La terza questione - implicita nelle prime due - è il rapporto tra mente e corpo. Si è detto della genesi corporea del nostro modo di parlare. Ma il primato del corpo non riguarda soltanto il linguaggio. La storia stessa si origina dalla dimensione, confusa e promiscua, del corpo, come quello, sformato e bestiale, dei giganti che vagavano nella grande selva primordiale. In quell’alba del mondo, come si esprime con potenza visionaria Vico, le menti degli uomini «erano tutte immerse ne’ sensi, tutte rintuzzate dalle passioni, tutte seppellite ne’ corpi».
Chi voglia ripercorrere all’indietro il processo di ominazione, deve calarsi nella materia, oscura e ribollente, di quel fondo indistinto. Nella confusione di semi, di donne, di sangue da cui la vita ebbe inizio in un amalgama che sovrappone i corpi e mescola i loro umori, prima che si fissi la differenza tra gli individui e tra le specie.
Perché qualcosa come un mondo umano abbia inizio, quella selva deve essere accecata dal bagliore del fulmine e poi bruciata dai primi eroi. Solo allora la forza diviene autorità e il comune si divide nel proprio. Solo allora si apre lo scenario della storia vera e propria. L’ordine nasce dal solco che l’aratro e la spada incidono nella superficie, prima indifferenziata, della terra.

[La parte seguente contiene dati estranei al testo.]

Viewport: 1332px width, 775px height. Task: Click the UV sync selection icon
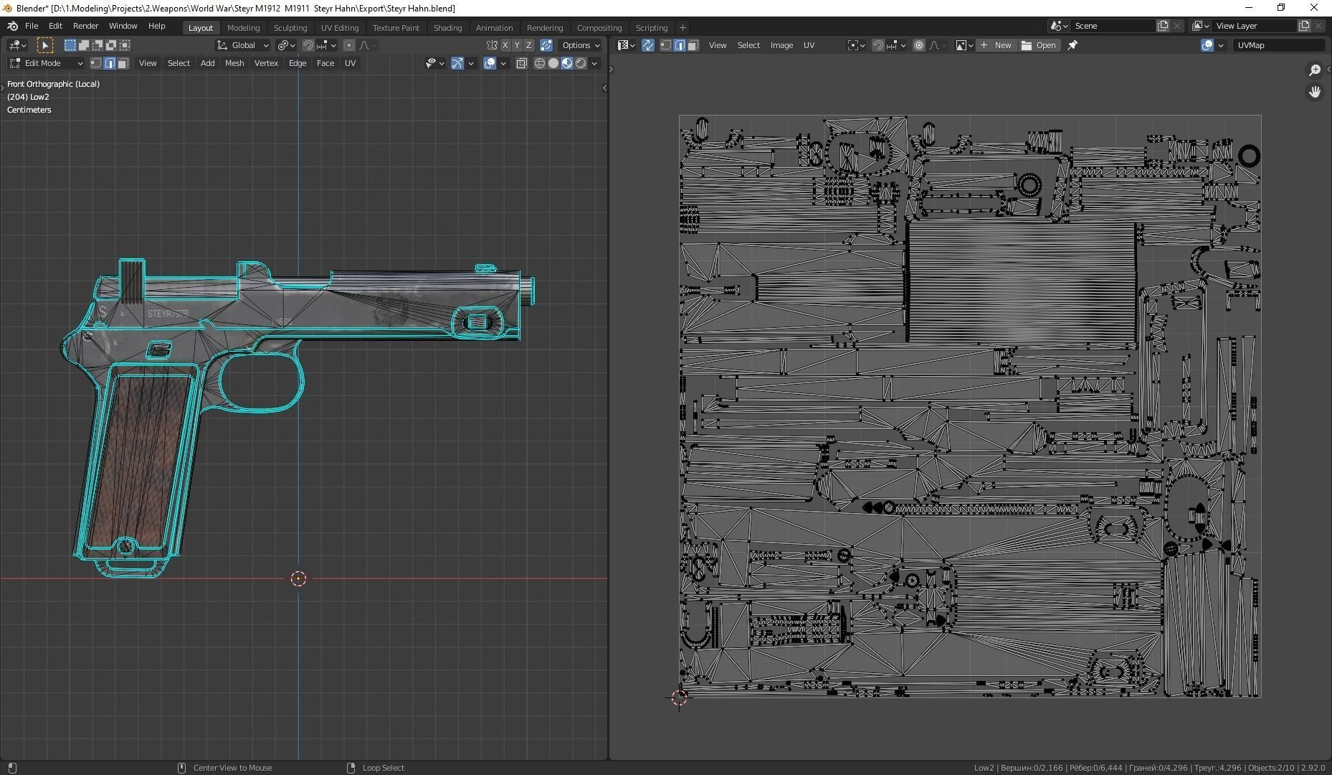coord(648,45)
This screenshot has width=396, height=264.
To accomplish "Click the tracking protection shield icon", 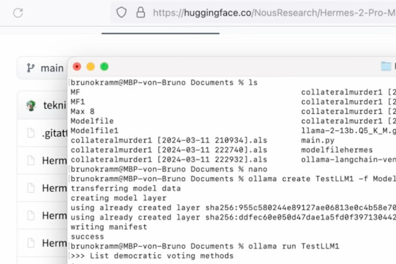I will 122,12.
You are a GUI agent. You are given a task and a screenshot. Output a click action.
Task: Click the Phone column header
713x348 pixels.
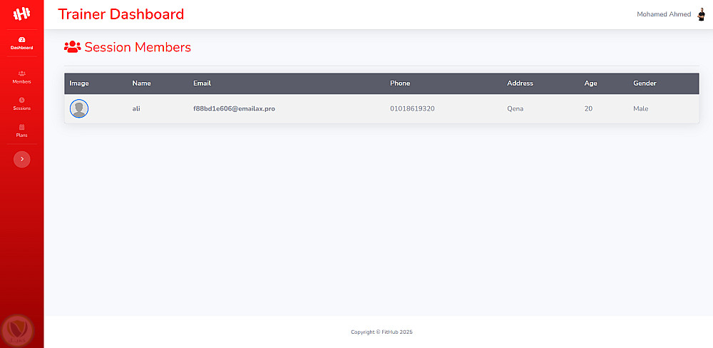click(x=400, y=83)
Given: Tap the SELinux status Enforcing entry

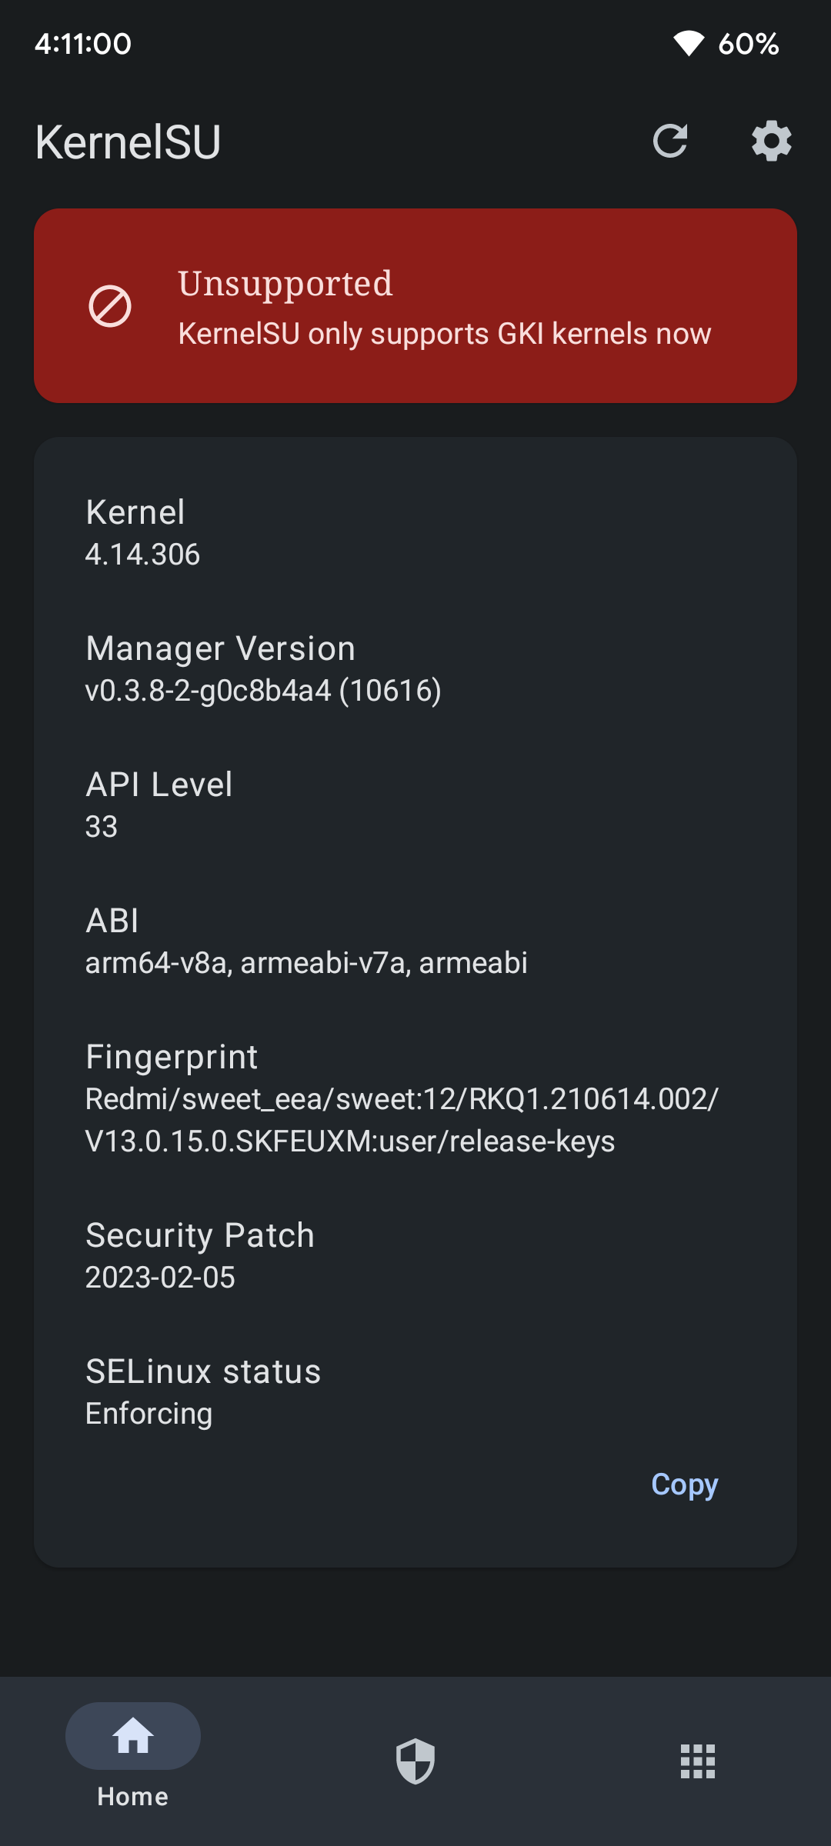Looking at the screenshot, I should [203, 1392].
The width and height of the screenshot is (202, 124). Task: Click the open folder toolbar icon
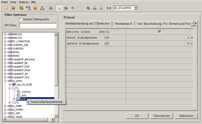[6, 8]
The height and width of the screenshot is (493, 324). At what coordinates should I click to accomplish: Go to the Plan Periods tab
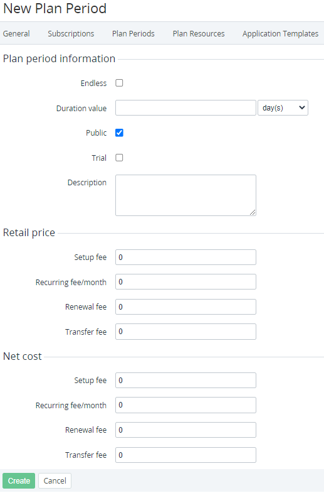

Da qui i regni, e poi le repubbliche, in cui la forza cede al diritto e l’autorità si coniuga con la libertà.
E tuttavia, tale processo di incivilimento non è mai definitivamente compiuto. Anzi, proprio quando si ritiene tale, rischia una brusca regressione in una barbarie ancora più profonda di quella da cui è emerso. Vico mantiene fortissimo il senso della fragilità delle cose umane.
A ciò richiama la presenza della selva sullo sfondo della dipintura: al fatto che la luce del sole non può mai dissolvere del tutto le tenebre dell’origine. Proprio quando la ragione dispiegata pensa di potersi emancipare dagli impulsi del corpo, quando la civiltà si vuole del tutto immunizzare dalle ferite della comunità, rischia di inselvatichirsi di nuovo. È la prima compiuta teorizzazione di quell’eterogenesi dei fini che spesso indirizza il nostro agire lontano dagli esiti che intendevamo conseguire.
Nessun autore moderno - magari più avanti di Vico sul terreno epistemologico - lo sopravanza in questa intuizione di bruciante attualità: la crisi non è una vertigine in cui la storia eccezionalmente precipita, ma una sua possibilità intrinseca. E anzi non di rado attivata proprio dagli strumenti adoperati per evitarla. Solo con tale consapevolezza si può tentare, faticosamente, di superarla.